Tuesday, December 4, 2007

mea culpa/mini review: juno

heads up, i'm going on a trip next week, so expect travel tales. i've just had teet visiting, plus my life is empty, plus i've started waking up early (instead of staying up late and writing bullshit) and actually running on purpose and now i have a splinted shin and have to carry aleve in my tote. i had to pop 2 during juno because i couldn't cross my legs. aleve was my sister's "prescription." that's like going to a dentist who looks at your cavity and recommends a certs, but whatever. and also, ow.

*juno
juno was promoted in such a way that i dreaded seeing it, because i was convinced i would have a strong opinion about it, and that that opinion would probably be negative, and can't i just go see a movie for once where shit blows up and i'm amused enough for 2 hours and forget i even saw the movie a month later? i seriously yearn for this.

because juno is billed as a comedy, but also, for whatever reason, it's being promoted as, brace yourself, preciously quirky, at least in the preview-- hamburger phone, terry cloth head- and wristbands, drugstore clerk who says "homeskillet." jesus christ. when i see a movie where every character seems quirky or wise beyond their years, it just strikes me as lazy. one or two characters, ok, but if you want every character to speak in the same voice, your material is better suited for a one man show than for the screen.

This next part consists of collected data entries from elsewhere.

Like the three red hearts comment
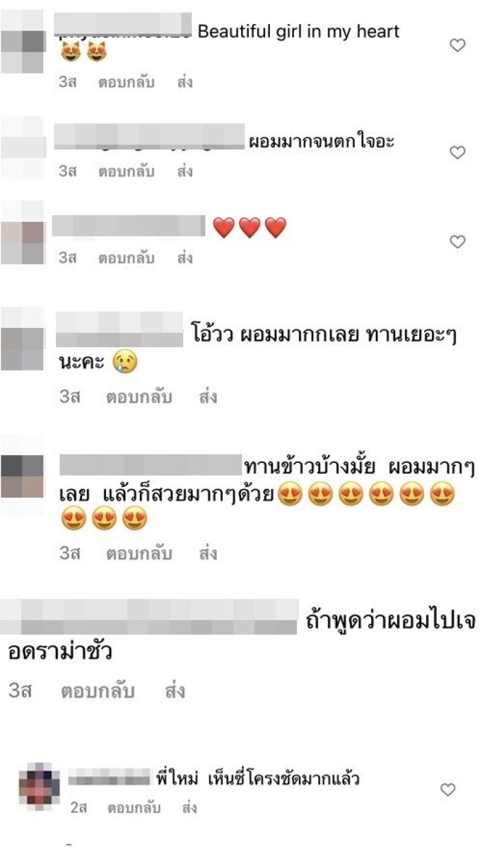The image size is (482, 868). tap(458, 242)
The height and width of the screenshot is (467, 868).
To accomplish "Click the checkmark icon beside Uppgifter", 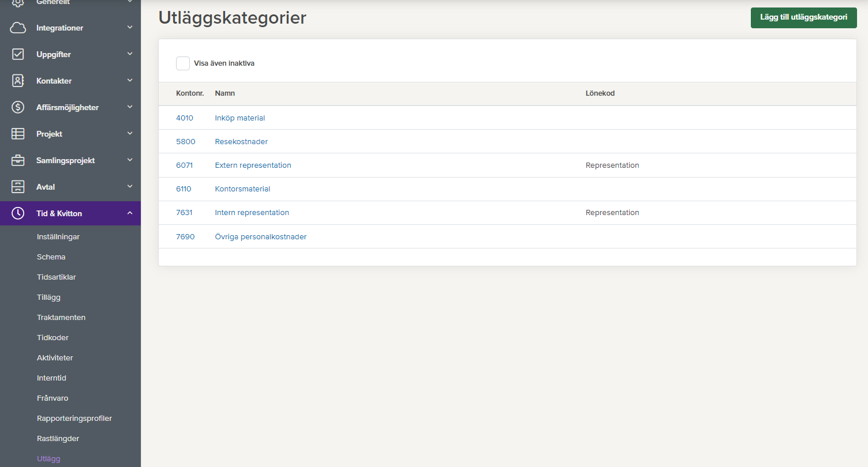I will coord(18,54).
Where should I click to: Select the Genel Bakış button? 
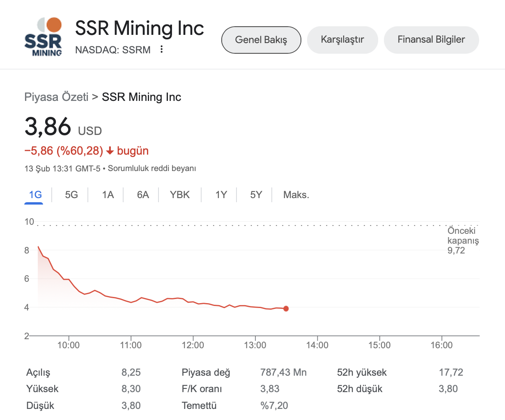(x=261, y=40)
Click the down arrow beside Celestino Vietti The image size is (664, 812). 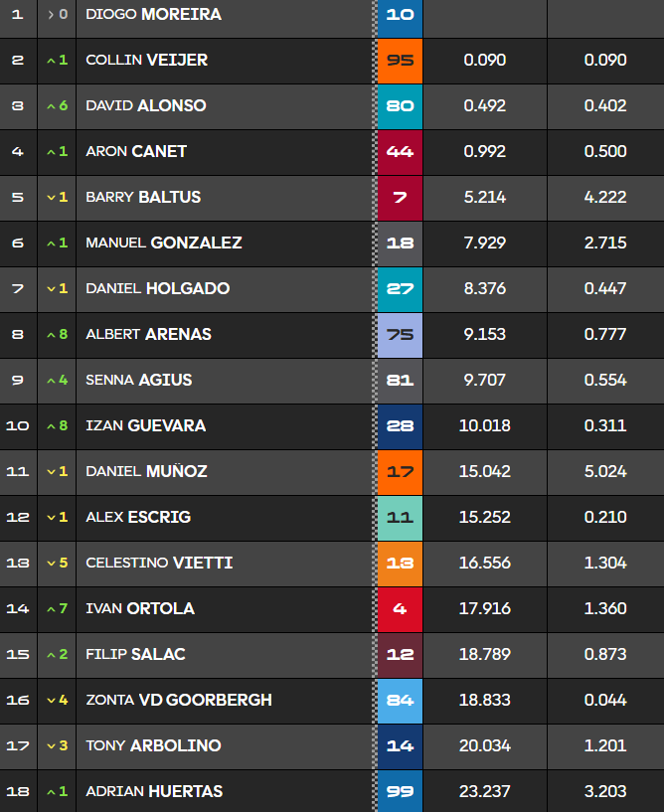[x=51, y=564]
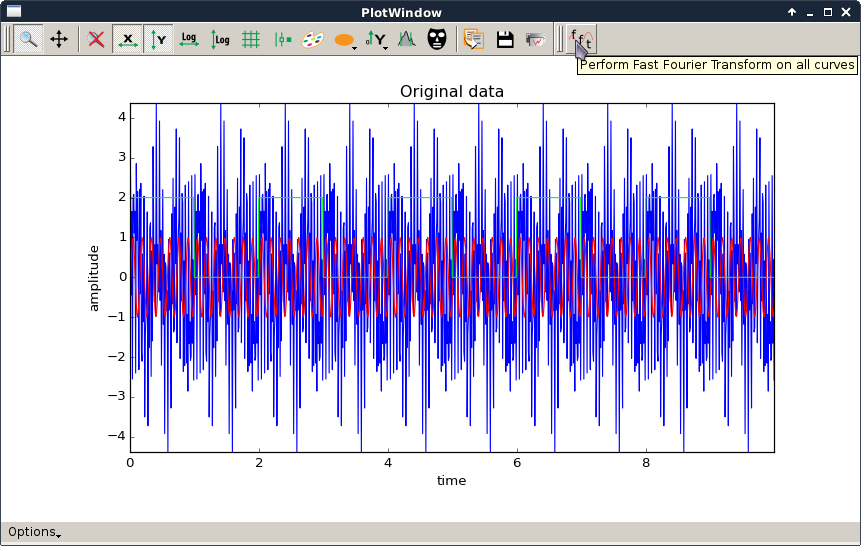The height and width of the screenshot is (546, 861).
Task: Copy the plot to clipboard
Action: (x=474, y=39)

plus, i worried juno was yet another movie that would be so visual-heavy as to be content-light (see: anderson, wes). and why is it that a woman writer can't get ahead without doing time showing her titties for money/material? or pretending to be a molested transsexual boy? or writing about shoes? jesus christ. again.

the pleasant surprise about juno tho, is that, while guilty of over-quirk in both the words and visuals, there are actual genuine emotions in there that give the characters more depth, give them life beyond their sweatbands and hamburger phones. juno speaks like a wisecracking sitcom character, but were you to prick her, she would not bleed catchphrases, but actual blood. this happens when characters have a real story to tell (see: not anderson, wes). and while the story is one sonic youth reference away from a lifetime movie, the characters pick up the slack.

[also, sidenote, the moldy peaches/kimya dawson are all over this movie, and i've never really liked her/their music because it always seemed way overhyped, part of that early-00s group of nyc bands like the strokes and the yeah yeah yeahs that got written up as part of a thriving scene by desperate freelancers when said scene was actually invented by the bands' shared, shrewd manager who knew how to pitch to desperate freelancers who were willing to believe anything that smelled remotely like a scoop/pitch. so to people who read said press at the time and bought it, nobody in the city outside of celebutards liked the strokes (and they played most of their shows in philly, anyway), the sidewalk was/is a shitty venue one rung above the continental but not quite as low as the long-lost spiral, and the moldy peaches were the vanity project of a nice jewish boy and his former baby sitter who liked to dress like a bear. sorry to ruin christmas.]

[that said, when the mp/kd shit is at its heaviest in juno, they made it work. but the strokes were, are, and will always be totally irrelevant, so there.]

blessedly, i didn't hate juno. i didn't love it, either, but, that said, if there had been a few more (or really, any) explosions in it, i would have truly been satisfied.

2 comments:

Amy Owens said...

i'm home all day too" working" and love your honest and well written essays.. i cant spell so back off

oxox sis aim

We are always, always mortal said...

Nice review. Very critical in the right places. I thought the Juno character was really well done but as a movie, it was an enjoyable comedy but not a whole lot more.

Your opinions are worth reading. I'll be checking back.